---- RECORDS PROVIDED

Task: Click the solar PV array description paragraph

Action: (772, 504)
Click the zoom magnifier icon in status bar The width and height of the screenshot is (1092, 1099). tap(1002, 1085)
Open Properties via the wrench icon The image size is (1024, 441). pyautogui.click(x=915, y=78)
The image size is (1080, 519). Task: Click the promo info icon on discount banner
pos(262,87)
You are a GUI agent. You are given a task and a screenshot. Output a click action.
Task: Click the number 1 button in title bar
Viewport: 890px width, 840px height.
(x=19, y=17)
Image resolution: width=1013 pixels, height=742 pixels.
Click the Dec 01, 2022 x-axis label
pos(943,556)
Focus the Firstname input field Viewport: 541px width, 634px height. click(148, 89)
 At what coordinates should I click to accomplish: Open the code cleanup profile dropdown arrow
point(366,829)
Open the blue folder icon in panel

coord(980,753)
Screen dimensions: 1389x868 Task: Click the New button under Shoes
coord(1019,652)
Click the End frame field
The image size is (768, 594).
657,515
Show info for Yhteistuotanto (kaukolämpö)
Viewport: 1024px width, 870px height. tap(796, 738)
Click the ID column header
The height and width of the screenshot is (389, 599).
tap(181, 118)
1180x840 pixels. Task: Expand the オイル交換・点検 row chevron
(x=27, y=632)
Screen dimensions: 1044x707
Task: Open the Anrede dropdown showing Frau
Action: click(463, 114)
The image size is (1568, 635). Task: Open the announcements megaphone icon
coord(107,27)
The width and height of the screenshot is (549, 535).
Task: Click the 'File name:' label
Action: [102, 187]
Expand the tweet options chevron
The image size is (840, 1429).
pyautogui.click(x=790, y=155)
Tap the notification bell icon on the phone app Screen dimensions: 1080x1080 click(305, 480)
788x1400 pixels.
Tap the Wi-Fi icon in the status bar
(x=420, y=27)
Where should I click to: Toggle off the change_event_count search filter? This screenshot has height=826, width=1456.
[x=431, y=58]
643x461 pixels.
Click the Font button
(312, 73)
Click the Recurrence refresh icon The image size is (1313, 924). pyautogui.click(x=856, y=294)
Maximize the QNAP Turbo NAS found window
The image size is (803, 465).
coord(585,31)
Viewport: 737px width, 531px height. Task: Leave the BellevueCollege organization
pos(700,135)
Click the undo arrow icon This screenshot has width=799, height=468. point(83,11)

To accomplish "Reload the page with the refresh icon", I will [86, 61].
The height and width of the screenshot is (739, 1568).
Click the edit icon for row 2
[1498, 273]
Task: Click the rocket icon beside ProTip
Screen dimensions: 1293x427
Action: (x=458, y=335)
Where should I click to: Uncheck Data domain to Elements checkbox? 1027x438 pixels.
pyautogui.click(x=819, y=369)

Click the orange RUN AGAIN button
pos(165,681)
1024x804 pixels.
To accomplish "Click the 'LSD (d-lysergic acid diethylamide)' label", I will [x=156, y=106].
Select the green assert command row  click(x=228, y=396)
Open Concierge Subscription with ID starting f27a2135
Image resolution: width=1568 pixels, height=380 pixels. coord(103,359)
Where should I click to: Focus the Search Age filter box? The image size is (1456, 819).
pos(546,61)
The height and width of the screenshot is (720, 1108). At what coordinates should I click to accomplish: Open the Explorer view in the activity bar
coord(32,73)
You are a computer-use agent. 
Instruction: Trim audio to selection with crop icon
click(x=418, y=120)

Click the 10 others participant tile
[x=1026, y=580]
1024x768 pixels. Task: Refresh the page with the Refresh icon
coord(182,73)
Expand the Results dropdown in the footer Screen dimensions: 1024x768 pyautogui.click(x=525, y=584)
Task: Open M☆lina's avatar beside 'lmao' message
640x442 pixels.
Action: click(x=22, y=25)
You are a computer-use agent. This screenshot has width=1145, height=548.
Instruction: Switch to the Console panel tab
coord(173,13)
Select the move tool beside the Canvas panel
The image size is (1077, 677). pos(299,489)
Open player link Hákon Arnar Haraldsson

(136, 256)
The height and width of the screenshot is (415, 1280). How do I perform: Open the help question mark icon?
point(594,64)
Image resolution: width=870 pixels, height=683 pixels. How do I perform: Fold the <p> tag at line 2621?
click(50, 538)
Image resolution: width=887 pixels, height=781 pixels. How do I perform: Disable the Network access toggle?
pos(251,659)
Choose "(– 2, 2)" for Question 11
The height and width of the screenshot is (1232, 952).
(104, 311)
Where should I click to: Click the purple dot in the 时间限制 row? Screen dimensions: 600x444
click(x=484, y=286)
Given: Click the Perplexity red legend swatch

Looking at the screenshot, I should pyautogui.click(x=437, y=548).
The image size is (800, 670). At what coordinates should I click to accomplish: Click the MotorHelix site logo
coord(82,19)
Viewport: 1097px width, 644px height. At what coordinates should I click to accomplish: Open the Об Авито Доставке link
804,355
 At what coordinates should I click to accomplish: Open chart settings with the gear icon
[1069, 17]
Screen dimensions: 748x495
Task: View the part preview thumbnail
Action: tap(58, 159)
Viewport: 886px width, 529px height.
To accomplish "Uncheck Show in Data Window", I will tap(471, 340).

--------

# [THE TASK]
Output exactly one stretch of the listing: from the line containing "Click the edit icon for row 2" through the line containing "1024x804 pixels.", both end lines included.

# [WRITTEN SOLUTION]
Click the edit icon for row 2
[1498, 273]
Task: Click the rocket icon beside ProTip
Screen dimensions: 1293x427
Action: (x=458, y=335)
Where should I click to: Uncheck Data domain to Elements checkbox? 1027x438 pixels.
pyautogui.click(x=819, y=369)

Click the orange RUN AGAIN button
pos(165,681)
1024x804 pixels.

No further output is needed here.